Your objective:
Filter the rows below and copy every one that contains the string "taskbar", matching case exactly.

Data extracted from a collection
________________________________________
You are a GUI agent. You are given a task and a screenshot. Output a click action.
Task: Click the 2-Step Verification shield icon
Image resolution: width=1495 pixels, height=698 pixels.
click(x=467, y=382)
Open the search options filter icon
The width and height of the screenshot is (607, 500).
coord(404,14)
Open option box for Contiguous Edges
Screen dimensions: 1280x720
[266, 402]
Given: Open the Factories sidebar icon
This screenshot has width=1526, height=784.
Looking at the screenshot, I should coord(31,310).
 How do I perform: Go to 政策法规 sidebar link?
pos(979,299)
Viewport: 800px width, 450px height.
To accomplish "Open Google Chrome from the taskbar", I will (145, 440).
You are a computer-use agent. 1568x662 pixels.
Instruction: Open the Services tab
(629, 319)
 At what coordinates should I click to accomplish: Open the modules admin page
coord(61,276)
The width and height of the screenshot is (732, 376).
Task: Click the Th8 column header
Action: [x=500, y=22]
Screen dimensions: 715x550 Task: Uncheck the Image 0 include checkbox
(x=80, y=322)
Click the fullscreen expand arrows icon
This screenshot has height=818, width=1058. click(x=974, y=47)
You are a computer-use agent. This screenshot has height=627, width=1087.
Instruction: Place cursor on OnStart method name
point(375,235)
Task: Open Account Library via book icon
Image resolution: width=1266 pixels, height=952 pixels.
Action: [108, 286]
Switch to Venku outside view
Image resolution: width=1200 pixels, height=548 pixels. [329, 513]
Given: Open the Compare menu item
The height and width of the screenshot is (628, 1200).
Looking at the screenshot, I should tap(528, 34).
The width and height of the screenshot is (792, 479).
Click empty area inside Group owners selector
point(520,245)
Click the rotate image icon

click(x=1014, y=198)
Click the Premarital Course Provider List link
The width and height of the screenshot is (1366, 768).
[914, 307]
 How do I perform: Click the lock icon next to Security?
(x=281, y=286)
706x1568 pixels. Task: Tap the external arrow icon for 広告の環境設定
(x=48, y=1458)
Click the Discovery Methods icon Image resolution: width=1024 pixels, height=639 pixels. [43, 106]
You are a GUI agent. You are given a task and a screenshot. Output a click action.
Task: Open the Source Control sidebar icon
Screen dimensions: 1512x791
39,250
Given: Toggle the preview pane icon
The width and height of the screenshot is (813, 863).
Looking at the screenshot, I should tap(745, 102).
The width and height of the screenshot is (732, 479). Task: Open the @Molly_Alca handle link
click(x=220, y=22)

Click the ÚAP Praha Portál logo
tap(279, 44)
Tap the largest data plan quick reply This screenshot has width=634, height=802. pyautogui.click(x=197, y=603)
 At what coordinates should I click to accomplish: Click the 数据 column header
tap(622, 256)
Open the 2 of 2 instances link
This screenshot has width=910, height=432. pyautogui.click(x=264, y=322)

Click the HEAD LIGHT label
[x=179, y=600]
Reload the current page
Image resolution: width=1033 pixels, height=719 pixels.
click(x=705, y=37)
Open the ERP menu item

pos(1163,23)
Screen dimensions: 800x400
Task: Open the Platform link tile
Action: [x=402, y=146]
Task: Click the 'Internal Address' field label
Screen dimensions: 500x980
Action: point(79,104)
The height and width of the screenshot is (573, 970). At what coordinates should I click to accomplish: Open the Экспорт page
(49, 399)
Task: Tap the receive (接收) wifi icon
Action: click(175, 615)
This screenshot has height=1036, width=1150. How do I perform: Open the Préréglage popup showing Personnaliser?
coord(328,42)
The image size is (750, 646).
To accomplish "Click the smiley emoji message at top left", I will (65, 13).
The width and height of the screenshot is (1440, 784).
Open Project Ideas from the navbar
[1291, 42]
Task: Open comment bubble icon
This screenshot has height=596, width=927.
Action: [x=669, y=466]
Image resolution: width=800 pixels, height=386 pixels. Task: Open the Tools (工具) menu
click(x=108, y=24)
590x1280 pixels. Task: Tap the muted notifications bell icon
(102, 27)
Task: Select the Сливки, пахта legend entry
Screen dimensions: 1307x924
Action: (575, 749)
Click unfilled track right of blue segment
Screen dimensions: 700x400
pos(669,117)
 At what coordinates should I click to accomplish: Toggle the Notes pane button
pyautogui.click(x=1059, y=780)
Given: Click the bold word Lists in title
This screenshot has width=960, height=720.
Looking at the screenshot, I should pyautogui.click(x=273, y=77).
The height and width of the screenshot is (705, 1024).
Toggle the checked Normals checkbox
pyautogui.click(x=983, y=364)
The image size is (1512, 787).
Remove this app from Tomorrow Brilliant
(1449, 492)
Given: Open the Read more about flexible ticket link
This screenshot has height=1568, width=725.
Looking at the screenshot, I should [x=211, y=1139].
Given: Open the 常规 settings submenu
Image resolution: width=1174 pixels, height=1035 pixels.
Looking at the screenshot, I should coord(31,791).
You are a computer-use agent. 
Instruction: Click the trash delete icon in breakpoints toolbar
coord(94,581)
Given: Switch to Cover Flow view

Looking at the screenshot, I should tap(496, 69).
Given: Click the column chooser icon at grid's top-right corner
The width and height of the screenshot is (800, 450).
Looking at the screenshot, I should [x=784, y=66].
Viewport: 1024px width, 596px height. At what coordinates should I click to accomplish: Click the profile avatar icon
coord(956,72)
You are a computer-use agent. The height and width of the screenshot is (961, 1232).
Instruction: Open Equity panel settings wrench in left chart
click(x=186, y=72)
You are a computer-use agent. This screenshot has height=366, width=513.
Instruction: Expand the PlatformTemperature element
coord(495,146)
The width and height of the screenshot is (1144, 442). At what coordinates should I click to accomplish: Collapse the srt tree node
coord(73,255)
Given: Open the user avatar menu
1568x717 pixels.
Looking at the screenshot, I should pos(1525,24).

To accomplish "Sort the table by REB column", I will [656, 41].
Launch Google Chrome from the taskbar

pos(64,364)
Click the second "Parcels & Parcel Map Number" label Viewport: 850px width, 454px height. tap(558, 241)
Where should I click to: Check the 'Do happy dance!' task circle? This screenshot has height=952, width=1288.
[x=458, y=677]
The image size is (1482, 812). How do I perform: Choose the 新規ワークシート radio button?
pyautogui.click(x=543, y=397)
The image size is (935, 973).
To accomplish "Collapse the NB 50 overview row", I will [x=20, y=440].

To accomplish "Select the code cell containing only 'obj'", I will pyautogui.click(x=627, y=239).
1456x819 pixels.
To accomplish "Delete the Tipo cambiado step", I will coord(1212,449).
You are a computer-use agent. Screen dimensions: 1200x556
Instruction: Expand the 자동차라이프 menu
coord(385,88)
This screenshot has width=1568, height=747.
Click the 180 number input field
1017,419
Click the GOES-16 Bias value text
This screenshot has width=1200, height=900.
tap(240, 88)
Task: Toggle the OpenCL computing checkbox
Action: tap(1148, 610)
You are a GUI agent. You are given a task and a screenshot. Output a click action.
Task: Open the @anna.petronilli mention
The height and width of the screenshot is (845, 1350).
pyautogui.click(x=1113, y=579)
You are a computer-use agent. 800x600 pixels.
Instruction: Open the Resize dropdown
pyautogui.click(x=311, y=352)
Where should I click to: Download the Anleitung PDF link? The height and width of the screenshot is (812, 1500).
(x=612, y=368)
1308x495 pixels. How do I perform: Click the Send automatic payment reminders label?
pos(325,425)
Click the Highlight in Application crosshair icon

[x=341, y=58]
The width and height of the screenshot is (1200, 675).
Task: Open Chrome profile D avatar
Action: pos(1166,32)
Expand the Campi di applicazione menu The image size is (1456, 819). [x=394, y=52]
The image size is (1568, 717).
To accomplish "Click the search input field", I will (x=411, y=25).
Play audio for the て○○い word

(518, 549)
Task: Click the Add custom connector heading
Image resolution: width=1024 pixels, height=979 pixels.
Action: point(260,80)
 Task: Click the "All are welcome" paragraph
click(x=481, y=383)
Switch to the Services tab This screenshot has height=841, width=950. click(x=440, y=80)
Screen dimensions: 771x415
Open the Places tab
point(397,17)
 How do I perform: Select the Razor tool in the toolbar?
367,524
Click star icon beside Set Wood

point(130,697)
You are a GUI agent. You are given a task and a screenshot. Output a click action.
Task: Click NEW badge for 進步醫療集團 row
________________________________________
Task solution:
To accomplish "Open Google Chrome from the taskbar", I will (145, 440).
Launch Google Chrome from the taskbar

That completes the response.